特別国会は、総選挙の結果を受けて首班指名から新しい内閣の発足といふ手続きのために招集される。だから会期は短いのが普通だ。しかし、今回はかなり長い。それは、野党の要求を無視し続けた末にやうやく開催した臨時国会を冒頭で解散してしまったため、審議ゼロだった事を考慮したからだ。ところが、審議に入る前に質問時間についてのゴタゴタがあった。与党の質問時間を増やせといふのが発端だが、私はこのニュースで初めて、与野党の時間配分が2:8であるのを知った。

 国会中継を見ること自体少ないが、与党議員の質問は提灯持ちといふ印象である。そもそも、国会での質問は政府の提案に対するものであり、多くは疑問点を追及する。与党議員はその提案の作成に携はる立場であり、疑問点があればその段階で説明を受け、納得したり修正したりが可能である。もっとも、すべての議員が携はるわけではないから、国会の場で質問したいと考へる議員がゐても不思議ではない。しかし、実態は提灯持ちでしかないのだから、それは単なる可能性の話だらう。

 報道によれば、国会で質問する機会のない若手議員の、選挙区で「仕事をしてゐないのではないか?」と言はれるから質問してゐる姿をTVで見せたい、といふ要望から始まったらしい。そして、党総裁たる安倍首相が議員の数に応じて質問時間を配分するのは合理的と言ったやうだ。それで与野党の協議が行はれる事になったのだが、相変はらずこの人物は三権分立や議会制民主主義を分かってゐない。

 自民党は当初7:3と言ってゐたやうで、まさしく議員数に応じた配分だった。ただし、それが通るとは考へてをらず、実際の協議では5:5を主張した。野党は従来通りの2:8を主張し、結果として1:2となった。

 さて、代表質問に先立って加計学園に関する審議があり、そこでこの時間配分が適用されたのだが、トータル80分の与党の持ち時間のうち、義家議員が30分を使った。彼は、総選挙前は文科副大臣であり、その問題で質問に答へる立場だった。さういふ人物が質問に立って、安倍の言ふ「丁寧に説明する」内容を引き出す事になるはづがない。義家は、総理のご意向、一般的に第三者の意向が反映するかといふ質問を発し、さういふ事はないといふ官僚の答へに対して、「具体的かつ丁寧な説明に感謝する」と言った。茶番としか言ひやうがない。

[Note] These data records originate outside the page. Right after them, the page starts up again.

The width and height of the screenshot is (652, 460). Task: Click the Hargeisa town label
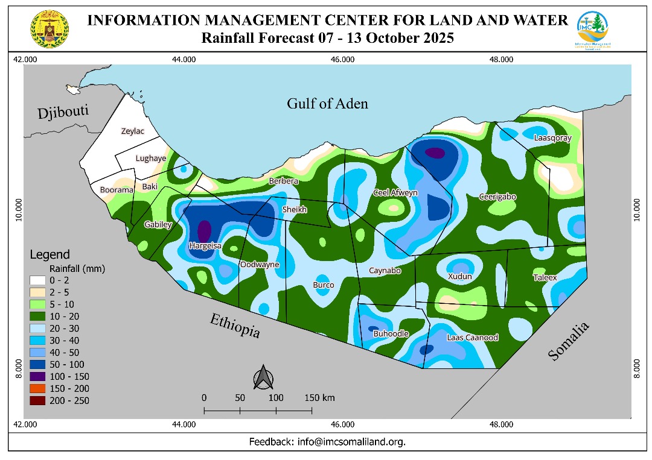[205, 246]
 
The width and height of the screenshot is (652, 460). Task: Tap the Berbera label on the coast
[283, 181]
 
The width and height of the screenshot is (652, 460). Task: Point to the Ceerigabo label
[497, 197]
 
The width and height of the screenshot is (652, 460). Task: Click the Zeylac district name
[133, 131]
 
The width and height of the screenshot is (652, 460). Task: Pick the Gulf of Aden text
[327, 104]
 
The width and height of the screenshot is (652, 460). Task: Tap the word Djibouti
[63, 113]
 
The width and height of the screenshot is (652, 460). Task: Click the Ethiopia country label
[235, 326]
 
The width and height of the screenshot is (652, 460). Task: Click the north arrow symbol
[264, 378]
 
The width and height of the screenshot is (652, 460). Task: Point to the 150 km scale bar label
[319, 398]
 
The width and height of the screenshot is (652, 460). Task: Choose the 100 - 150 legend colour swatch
[37, 377]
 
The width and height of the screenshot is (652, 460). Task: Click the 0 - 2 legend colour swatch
[37, 280]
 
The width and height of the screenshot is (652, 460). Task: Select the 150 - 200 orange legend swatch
[37, 389]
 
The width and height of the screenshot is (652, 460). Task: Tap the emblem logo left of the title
[50, 30]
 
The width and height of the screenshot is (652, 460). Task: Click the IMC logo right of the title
[592, 30]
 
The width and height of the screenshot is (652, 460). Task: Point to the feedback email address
[351, 442]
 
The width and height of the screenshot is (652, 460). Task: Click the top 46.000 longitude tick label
[342, 59]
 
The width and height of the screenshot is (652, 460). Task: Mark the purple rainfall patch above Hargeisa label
[205, 230]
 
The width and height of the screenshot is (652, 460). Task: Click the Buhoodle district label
[391, 333]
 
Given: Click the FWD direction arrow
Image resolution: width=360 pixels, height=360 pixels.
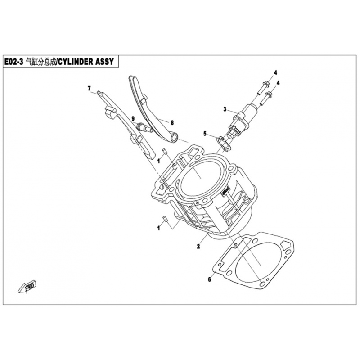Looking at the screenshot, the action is click(27, 286).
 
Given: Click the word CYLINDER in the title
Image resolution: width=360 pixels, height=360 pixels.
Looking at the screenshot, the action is click(76, 62).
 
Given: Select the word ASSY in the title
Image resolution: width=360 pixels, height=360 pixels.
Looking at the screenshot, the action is click(105, 62).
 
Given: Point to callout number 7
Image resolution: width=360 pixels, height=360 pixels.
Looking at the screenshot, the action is click(89, 88).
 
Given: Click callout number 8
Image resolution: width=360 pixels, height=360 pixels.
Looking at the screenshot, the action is click(172, 123).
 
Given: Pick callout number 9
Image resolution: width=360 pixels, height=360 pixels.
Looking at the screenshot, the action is click(133, 119).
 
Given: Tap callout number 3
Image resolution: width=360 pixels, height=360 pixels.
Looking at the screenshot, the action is click(225, 109).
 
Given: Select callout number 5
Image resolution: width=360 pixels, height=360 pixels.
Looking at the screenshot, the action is click(205, 134).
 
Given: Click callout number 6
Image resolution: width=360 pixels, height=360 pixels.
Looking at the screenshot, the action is click(209, 279).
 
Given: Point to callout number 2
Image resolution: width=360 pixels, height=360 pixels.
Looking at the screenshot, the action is click(198, 247).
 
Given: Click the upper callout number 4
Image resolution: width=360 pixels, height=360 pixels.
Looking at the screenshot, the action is click(275, 73).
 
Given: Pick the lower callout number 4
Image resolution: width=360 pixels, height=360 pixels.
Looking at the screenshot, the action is click(278, 83).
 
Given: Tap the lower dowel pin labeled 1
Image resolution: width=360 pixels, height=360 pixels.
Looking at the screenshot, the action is click(164, 219).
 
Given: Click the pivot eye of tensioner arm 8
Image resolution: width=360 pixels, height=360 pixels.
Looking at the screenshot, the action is click(174, 138).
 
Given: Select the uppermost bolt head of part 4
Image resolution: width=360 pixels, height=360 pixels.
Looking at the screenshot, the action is click(265, 83).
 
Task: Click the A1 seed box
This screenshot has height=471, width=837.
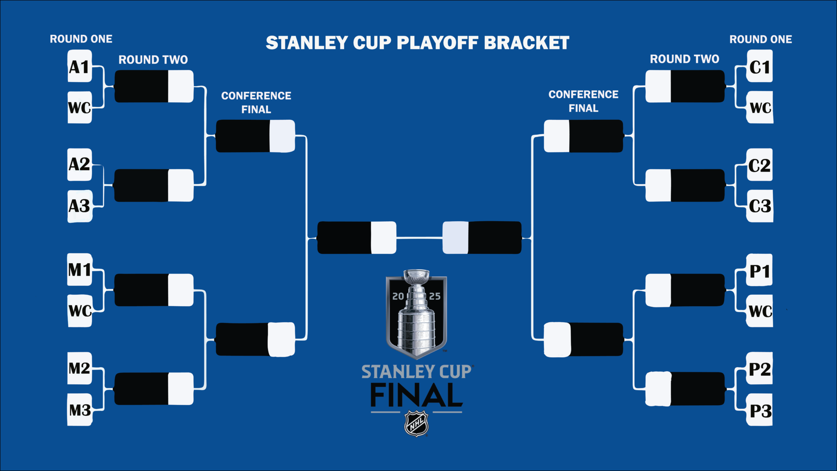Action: coord(79,67)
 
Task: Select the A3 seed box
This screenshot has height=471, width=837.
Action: coord(79,206)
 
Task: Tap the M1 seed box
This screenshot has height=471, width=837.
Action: coord(79,270)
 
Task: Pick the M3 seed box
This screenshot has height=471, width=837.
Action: coord(79,410)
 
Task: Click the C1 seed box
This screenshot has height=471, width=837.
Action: coord(759,67)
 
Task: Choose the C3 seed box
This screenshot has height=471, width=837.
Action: coord(759,206)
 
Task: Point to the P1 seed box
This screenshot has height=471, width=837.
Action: coord(759,271)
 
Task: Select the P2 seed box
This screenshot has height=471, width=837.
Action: coord(759,369)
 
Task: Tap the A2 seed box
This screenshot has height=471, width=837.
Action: coord(79,164)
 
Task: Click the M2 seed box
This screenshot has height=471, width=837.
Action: coord(79,368)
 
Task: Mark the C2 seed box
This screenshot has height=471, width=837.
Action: coord(759,165)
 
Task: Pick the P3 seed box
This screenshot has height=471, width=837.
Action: coord(759,410)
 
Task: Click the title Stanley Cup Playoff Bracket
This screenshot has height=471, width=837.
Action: coord(417,43)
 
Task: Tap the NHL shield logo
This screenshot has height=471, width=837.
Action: coord(416,424)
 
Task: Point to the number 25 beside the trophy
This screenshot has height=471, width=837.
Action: coord(434,296)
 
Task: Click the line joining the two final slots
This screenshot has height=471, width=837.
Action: coord(419,238)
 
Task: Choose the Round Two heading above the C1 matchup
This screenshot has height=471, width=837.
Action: coord(685,59)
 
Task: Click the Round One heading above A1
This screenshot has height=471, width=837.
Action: coord(81,39)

 加計学園の件には様々な疑問が出されてゐる。首相の友達だから優遇されたのではないかといふのが発端だが、獣医学部の実情についても、本来求められるレベルに達してゐないとか、教員が高齢でかつ数も足りないとか、果たして認可が妥当かといふ疑問まであるのだ。それらが最終的には安倍・加計の個人的関係に帰着する可能性があり、それこそが最大の疑念なのだが、臨時国会を開催しないことから突然の解散、質問時間の問題に至るまで、そこに追及が及ぶのを避けるための手段だったと見るのが自然だらう。会期はまだ残ってゐるが、首相の外遊などもあってさほどの事は期待できない。年内をなんとか乗り切れば次は通常国会であり、予算案の審議といふそれこそ重要な課題が最優先される。そこに盛り込む事はできても多くの時間を割くのは無理で、うやむやのまま次第に記憶が薄れるといふ、狙ひ通りの流れになる事が予測される。



 少し脱線するが・・・・・森友学園の事も含めて、これらを「どうでもいいことに時間をかけてゐる」とする見方がある。重要な課題が山積してゐるのに個人攻撃のやうな事をやるのは問題だ、といふわけだ。

 確かに重要な課題は他にもたくさんある。しかし、これらも重要な事であり、ましてや「どうでもいいこと」では全くない。事は行政の私物化であり、事実であれば安倍本人も言った通り辞任に値する問題なのだ。安倍晋三といふ人物に個人攻撃を仕掛けてゐるのではなく、内閣総理大臣といふ公人の現状があるべき姿なのかどうかといふ疑問を追及してゐる。「どうでもいいこと」とするのは、行政を私物化しても構はないといふ事であり、まともな見識に基づいた言葉とは思へない。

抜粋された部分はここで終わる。